The fine folks who throw the annual party on Bayou St. John went through the proverbial ringer this year arguing over costs with the city of New Orleans. A compromise was reached and the event will go on as planned as it has every spring since the Hurricane Katrina levee breaks destroyed the Mid City neighborhood and the festival became a harbinger of rebirth. Here’s a look as some of the new bands that are playing. The full schedule is here.

The fest begins at 5 PM on Friday evening with local favorites Tank and the Bangas and legendary funk drummer Zigaboo Modeliste and his Funk Revue. But the band that intrigues me is John the Matyr. They are coming in for the fest from New York and play soul music inspired by James Brown and the other greats. If you’re wondering about their cred, they have opened for the Rebirth Brass Band up north.

On Saturday morning, the Jamaican Me Breakfast Club, a group that could only happen in New Orleans, will open the day. The group mashes up 1980s rock and new wave with reggae. You read that right, and based on recordings on their website and the vid below, they sound great. Though I didn’t realize it when I first heard the band’s name, besides being a pun, it’s a reference to the era-defining Molly Ringwald film.

Another talent coming in from New York is playing Saturday afternoon with a mostly New Orleans band. Nick Balaban and the N’awlstars features Mike Jenner on alto and tenor saxes, J. Walter Hawkes on trombone and ukulele, John Fohl on guitar, Rene Coman on bass, and Doug Belote on drums, with special guest Nate Shaw on organ and backing vocals. The leader plays piano, baritone ukulele, and sings. It should be interesting.

On Sunday, a new New Orleans supergroup, the Holy Warriors, closes out the fest. The band includes Bruce “Sunpie” Barnes, Helen Gillet, James Singleton, Cole Williams, Bill Summers, Matt Hampsey, Calvin Johnson, and Rick Trolsen. The Holy Warriors formed to play the original score of a play by Rob Florence about the nation’s first black Civil War hero, Andre Cailloux, and the only abolitionist priest in the New Orleans archdiocese, Father Claude Pascal Maistre. This also should be very interesting.

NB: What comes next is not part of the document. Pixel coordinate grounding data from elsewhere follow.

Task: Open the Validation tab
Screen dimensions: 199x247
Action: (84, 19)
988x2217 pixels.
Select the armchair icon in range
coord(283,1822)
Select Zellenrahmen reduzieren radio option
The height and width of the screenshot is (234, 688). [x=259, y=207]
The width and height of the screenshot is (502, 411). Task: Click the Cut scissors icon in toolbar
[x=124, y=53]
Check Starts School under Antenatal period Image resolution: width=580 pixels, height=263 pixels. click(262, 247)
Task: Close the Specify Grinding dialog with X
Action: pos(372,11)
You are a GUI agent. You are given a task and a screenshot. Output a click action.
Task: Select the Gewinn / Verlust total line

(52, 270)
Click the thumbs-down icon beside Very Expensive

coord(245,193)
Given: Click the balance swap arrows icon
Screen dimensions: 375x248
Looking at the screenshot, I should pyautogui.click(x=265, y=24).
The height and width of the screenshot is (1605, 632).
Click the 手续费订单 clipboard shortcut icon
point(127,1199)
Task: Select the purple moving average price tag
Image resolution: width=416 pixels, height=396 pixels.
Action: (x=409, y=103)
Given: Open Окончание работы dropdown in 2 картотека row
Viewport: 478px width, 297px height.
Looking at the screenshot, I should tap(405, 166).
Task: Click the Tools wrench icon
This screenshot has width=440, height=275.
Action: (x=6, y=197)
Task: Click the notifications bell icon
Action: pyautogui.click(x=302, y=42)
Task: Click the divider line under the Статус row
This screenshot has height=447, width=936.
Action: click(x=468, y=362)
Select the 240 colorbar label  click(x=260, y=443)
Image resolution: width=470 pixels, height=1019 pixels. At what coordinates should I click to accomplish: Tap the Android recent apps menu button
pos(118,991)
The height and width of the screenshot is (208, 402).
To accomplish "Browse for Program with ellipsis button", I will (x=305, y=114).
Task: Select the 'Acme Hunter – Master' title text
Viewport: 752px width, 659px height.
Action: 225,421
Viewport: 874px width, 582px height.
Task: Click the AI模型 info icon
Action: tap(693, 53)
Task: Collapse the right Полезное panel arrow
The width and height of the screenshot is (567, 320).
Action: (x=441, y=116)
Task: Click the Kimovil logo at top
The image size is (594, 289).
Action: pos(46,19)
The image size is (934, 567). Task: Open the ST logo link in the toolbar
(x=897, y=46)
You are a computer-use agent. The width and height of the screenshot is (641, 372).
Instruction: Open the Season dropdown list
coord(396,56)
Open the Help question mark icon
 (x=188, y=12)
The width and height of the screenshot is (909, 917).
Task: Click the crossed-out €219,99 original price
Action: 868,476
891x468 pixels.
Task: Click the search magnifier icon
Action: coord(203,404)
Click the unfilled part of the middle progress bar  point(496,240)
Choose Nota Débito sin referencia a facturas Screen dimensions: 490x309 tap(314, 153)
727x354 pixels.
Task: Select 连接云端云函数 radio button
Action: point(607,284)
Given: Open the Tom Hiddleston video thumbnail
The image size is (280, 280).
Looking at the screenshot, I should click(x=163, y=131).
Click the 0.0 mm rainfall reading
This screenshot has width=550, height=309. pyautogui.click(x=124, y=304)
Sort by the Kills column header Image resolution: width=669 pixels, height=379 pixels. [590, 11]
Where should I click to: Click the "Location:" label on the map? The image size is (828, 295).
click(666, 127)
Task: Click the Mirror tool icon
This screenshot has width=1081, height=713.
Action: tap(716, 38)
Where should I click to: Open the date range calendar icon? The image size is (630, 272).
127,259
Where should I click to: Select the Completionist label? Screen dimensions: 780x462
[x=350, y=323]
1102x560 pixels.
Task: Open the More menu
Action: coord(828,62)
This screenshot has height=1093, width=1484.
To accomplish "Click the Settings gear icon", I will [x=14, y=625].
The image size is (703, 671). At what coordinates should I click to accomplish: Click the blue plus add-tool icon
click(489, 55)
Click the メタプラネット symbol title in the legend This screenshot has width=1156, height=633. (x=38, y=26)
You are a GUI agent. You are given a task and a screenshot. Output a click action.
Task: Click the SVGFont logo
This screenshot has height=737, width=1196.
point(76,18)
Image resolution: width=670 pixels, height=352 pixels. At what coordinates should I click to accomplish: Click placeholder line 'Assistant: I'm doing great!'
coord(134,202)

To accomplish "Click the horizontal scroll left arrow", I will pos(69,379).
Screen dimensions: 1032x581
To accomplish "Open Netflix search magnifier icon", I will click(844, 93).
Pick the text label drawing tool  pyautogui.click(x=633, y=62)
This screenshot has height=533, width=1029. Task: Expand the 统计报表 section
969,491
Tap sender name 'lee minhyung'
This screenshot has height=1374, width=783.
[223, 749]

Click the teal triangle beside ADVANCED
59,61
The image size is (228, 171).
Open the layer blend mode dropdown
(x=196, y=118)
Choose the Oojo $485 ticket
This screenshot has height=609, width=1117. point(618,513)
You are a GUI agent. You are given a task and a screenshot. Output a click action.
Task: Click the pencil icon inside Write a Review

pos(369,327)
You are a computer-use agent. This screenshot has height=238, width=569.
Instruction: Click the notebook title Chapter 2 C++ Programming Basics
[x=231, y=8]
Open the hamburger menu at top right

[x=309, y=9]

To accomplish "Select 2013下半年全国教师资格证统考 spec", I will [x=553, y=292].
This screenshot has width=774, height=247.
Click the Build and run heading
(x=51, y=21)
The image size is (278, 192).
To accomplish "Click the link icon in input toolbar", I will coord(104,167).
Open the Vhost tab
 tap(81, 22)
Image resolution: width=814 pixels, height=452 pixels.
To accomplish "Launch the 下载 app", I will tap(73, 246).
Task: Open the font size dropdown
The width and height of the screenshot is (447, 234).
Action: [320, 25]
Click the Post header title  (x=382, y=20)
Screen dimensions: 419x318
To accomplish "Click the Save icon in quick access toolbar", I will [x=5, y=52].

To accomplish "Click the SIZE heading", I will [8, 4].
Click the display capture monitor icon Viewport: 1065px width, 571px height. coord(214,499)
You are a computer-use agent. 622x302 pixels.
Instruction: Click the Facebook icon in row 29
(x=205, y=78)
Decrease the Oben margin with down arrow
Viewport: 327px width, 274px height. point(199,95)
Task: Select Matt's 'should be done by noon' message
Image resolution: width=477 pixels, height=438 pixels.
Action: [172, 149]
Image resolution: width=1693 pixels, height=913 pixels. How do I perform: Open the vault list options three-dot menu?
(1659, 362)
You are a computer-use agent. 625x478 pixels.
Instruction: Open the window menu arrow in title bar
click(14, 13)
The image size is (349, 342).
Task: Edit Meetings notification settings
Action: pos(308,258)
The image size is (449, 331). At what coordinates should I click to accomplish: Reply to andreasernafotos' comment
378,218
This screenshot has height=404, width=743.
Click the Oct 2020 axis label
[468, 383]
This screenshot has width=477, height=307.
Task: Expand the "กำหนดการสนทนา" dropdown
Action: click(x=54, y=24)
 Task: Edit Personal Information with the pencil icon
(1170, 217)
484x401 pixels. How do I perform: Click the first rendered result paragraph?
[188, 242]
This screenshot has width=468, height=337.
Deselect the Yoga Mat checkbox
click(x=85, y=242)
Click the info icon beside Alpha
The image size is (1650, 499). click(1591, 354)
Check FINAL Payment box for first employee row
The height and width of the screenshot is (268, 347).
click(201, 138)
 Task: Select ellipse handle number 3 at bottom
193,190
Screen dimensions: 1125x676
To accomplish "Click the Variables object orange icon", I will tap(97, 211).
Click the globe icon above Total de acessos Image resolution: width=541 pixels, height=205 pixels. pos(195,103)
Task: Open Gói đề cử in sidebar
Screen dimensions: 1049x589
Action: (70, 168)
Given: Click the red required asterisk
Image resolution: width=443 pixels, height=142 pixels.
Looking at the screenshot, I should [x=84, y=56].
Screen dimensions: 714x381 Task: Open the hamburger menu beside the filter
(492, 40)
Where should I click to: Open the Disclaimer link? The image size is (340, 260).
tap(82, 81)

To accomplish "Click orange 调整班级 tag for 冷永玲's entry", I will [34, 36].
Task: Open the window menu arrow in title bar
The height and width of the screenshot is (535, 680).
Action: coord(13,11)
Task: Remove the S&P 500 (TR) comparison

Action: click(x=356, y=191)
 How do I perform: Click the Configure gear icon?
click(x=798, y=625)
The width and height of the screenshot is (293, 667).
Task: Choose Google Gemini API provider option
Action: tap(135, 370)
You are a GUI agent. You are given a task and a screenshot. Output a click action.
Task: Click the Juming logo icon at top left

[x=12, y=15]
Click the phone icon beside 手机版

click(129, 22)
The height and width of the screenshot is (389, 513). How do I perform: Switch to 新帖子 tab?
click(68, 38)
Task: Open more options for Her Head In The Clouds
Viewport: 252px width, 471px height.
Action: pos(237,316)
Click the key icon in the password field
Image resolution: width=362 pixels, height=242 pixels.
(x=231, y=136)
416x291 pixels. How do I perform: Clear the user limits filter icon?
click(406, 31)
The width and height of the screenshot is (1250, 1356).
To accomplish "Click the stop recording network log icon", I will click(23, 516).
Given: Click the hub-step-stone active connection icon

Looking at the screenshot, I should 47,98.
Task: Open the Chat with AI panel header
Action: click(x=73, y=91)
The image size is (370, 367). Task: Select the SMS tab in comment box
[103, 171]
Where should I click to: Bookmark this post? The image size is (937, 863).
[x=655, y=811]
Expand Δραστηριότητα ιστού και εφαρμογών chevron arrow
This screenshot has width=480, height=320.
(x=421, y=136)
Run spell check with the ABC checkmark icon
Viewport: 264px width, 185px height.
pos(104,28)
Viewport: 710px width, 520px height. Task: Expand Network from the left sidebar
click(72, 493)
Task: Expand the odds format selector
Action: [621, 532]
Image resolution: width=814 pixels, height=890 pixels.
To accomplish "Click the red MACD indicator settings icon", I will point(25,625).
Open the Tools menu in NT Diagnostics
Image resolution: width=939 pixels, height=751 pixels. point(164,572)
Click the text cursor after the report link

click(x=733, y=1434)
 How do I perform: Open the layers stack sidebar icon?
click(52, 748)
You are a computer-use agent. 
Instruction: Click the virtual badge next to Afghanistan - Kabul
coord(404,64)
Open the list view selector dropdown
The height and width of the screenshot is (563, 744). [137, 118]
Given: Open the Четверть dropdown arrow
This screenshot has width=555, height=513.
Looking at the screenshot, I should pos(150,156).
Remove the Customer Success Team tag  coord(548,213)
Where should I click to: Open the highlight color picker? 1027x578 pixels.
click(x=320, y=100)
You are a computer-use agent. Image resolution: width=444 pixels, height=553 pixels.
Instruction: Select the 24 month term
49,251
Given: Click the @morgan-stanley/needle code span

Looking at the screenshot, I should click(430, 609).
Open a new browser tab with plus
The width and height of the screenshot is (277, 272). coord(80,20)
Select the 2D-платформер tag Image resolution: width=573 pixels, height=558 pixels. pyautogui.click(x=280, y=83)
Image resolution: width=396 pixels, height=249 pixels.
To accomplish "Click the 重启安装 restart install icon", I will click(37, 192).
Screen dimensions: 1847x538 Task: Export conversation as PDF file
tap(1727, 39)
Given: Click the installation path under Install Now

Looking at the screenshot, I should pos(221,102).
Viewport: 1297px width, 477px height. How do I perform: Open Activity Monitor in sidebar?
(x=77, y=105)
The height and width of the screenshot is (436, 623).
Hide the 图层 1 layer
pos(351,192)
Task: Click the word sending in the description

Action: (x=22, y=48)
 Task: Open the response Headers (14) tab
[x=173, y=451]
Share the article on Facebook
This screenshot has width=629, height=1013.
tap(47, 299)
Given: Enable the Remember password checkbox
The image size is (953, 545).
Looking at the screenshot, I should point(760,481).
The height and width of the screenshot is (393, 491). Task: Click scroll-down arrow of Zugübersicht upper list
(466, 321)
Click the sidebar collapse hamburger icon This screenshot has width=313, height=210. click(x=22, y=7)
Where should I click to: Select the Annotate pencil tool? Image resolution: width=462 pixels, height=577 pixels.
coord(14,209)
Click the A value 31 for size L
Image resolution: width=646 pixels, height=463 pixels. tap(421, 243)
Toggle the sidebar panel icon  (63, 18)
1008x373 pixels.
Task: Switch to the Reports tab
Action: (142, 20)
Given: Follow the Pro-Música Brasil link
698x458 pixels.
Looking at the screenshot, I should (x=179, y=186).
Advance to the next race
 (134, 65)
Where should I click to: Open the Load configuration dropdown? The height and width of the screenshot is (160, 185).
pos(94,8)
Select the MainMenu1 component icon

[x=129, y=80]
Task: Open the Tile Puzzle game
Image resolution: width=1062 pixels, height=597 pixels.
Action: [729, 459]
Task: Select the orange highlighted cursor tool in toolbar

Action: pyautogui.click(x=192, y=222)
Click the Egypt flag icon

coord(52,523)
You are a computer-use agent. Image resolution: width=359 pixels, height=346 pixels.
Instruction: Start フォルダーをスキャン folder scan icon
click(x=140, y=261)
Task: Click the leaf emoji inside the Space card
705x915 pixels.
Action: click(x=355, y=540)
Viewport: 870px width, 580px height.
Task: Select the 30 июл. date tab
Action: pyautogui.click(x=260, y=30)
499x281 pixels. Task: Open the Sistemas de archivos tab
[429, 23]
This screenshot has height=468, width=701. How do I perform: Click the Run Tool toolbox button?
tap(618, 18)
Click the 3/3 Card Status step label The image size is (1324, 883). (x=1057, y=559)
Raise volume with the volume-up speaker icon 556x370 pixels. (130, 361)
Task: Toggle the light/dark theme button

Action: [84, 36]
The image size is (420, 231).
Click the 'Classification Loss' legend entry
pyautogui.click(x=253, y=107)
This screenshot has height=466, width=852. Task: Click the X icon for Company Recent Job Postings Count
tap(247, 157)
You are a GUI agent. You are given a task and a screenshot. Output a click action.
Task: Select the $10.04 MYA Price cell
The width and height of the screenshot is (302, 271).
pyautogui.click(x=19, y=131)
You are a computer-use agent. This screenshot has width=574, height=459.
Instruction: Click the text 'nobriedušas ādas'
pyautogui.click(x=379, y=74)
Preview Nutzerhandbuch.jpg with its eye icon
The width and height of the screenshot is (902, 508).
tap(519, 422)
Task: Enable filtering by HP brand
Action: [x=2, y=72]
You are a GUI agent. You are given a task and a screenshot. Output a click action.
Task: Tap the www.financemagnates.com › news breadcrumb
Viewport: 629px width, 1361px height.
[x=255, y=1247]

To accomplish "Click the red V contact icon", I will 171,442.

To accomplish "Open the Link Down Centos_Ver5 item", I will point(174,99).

Other bands on my radar for the fest that I have seen before and highly recommend include Afrobeat group, Kumasi, New Orleans saxophonist James Martin and his band playing their asses off on funk and New Orleans jazz, saxophonist Calvin Johnson (doing double duty) and his band Chapter Soul, Kettle Black playing more African-inspired music (the kora sounds of Mali), and keyboardist Marco Benevento supporting his latest album of original songs.